Andrew Goldman has been writing for over 20 years and investing for the past 10 years. He currently writes about personal finance and investing for Wealthsimple. Andrew's past work has been published in The New York Times Magazine, Bloomberg Businessweek, New York Magazine and Wired. Television appearances include NBC's Today show as well as Fox News. Andrew holds a Bachelor of Arts (English) from the University of Texas. He and his wife Robin live in Westport, Connecticut with their two boys and a Bedlington terrier. In his spare time, he hosts “The Originals" podcast.
Two-step mortgages typically offer either a 5 or 7-year introductory rate, and are commonly referred to as 5/25s or 7/23s. Most two-step loans lock on a rate for the remainder of the mortgage amortization period; some might adjust annually.
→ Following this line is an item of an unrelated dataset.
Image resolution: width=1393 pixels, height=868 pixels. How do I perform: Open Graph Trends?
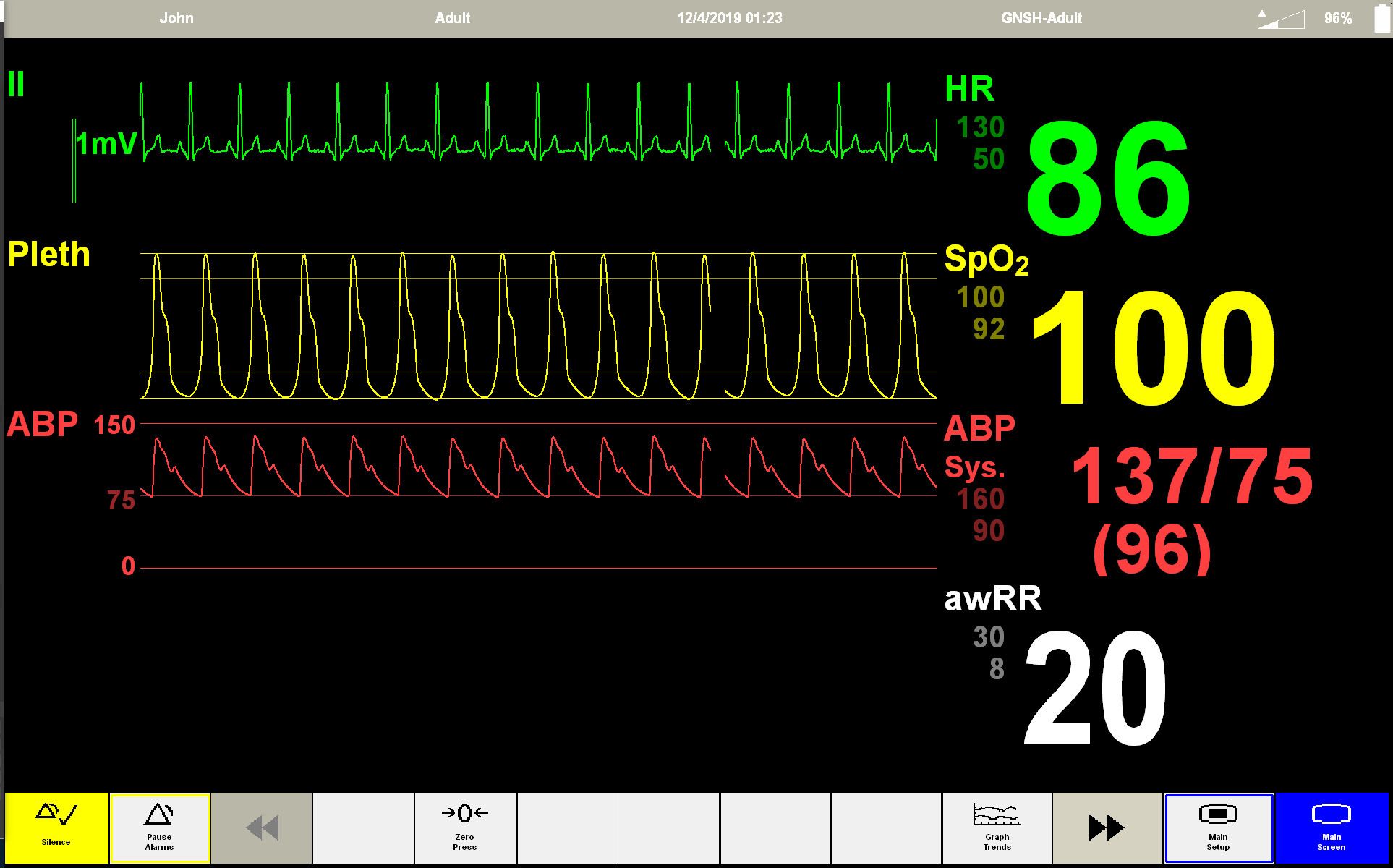click(997, 827)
Since you can be reasonably certain that the introductory rate will be lower than the subsequent market-tied rate, they’re ideal for a few different scenarios. If you plan to stay in the house for a period of no more than 5 or 7 years, after which the payments would rise considerably, it may be ideal (though in a situation like this, you might seriously consider renting to be a better financial decision). If interest rates happen to be abnormally high when you’re mortgage shopping and all signs point to a future reduction, a two-step might also be worth considering.
Those who decide to stay in homes longer than 5-7 years are prime candidates for refinancing once the introductory period ends. So if the idea of going another uncomfortably deep dive into your financial history it required to get your first mortgage turns your stomach, you might want to stick to the tried and true 30-year fixed rate.